_DATA FOR THE TASK:_

========

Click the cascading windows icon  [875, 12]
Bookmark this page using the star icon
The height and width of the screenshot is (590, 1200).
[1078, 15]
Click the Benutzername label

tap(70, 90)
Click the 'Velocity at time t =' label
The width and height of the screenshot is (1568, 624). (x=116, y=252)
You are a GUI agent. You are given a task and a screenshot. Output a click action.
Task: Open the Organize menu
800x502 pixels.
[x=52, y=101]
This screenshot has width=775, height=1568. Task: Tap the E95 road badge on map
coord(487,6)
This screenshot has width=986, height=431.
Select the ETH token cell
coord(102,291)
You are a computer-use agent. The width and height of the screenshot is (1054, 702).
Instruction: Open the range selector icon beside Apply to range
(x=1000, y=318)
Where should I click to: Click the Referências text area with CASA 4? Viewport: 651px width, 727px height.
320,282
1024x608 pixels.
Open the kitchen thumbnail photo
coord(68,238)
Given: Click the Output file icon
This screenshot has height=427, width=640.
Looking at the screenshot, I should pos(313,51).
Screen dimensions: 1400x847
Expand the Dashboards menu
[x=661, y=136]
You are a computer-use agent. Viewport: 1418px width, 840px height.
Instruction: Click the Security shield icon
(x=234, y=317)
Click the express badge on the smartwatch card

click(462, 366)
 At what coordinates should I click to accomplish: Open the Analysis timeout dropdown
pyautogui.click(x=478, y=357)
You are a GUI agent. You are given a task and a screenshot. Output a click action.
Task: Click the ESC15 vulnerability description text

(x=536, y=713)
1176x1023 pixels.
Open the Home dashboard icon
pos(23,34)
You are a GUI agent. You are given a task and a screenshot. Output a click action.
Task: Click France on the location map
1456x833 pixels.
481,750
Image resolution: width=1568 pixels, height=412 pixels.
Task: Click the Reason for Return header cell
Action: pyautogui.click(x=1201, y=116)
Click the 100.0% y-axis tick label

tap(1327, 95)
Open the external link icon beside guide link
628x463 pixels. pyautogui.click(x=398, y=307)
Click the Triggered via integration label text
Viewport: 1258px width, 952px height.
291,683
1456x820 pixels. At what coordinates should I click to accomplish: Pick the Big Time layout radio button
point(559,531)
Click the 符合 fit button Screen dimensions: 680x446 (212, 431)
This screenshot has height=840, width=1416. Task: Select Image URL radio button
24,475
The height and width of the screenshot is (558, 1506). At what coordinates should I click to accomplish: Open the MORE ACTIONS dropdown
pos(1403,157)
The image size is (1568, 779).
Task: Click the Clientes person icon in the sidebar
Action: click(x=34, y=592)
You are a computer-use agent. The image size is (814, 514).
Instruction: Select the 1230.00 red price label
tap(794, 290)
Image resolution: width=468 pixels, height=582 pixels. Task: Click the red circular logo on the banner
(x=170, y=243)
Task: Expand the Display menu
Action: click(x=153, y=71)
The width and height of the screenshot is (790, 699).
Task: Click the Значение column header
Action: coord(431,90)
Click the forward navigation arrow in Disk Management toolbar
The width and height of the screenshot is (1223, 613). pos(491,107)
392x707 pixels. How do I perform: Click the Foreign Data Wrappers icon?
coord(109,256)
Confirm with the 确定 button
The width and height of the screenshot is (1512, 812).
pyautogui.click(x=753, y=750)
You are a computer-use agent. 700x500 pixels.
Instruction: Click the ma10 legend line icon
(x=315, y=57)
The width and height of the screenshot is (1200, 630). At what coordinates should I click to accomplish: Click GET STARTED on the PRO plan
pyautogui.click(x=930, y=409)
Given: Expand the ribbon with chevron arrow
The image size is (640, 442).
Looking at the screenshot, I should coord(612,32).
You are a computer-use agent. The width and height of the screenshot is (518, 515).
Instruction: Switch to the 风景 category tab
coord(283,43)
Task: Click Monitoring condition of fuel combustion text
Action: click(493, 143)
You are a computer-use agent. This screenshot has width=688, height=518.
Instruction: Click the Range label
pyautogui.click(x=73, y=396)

========

_PROBLEM TO WORK ON:_
If a line in the data above includes the string "computer", copy it.

_EXERCISE RESULT:_
You are a computer-use agent. The width and height of the screenshot is (1054, 702).
You are a computer-use agent. Viewport: 1418px width, 840px height.
You are a computer-use agent. The image size is (814, 514).
You are a computer-use agent. 700x500 pixels.
You are a computer-use agent. The width and height of the screenshot is (518, 515).
You are a computer-use agent. This screenshot has width=688, height=518.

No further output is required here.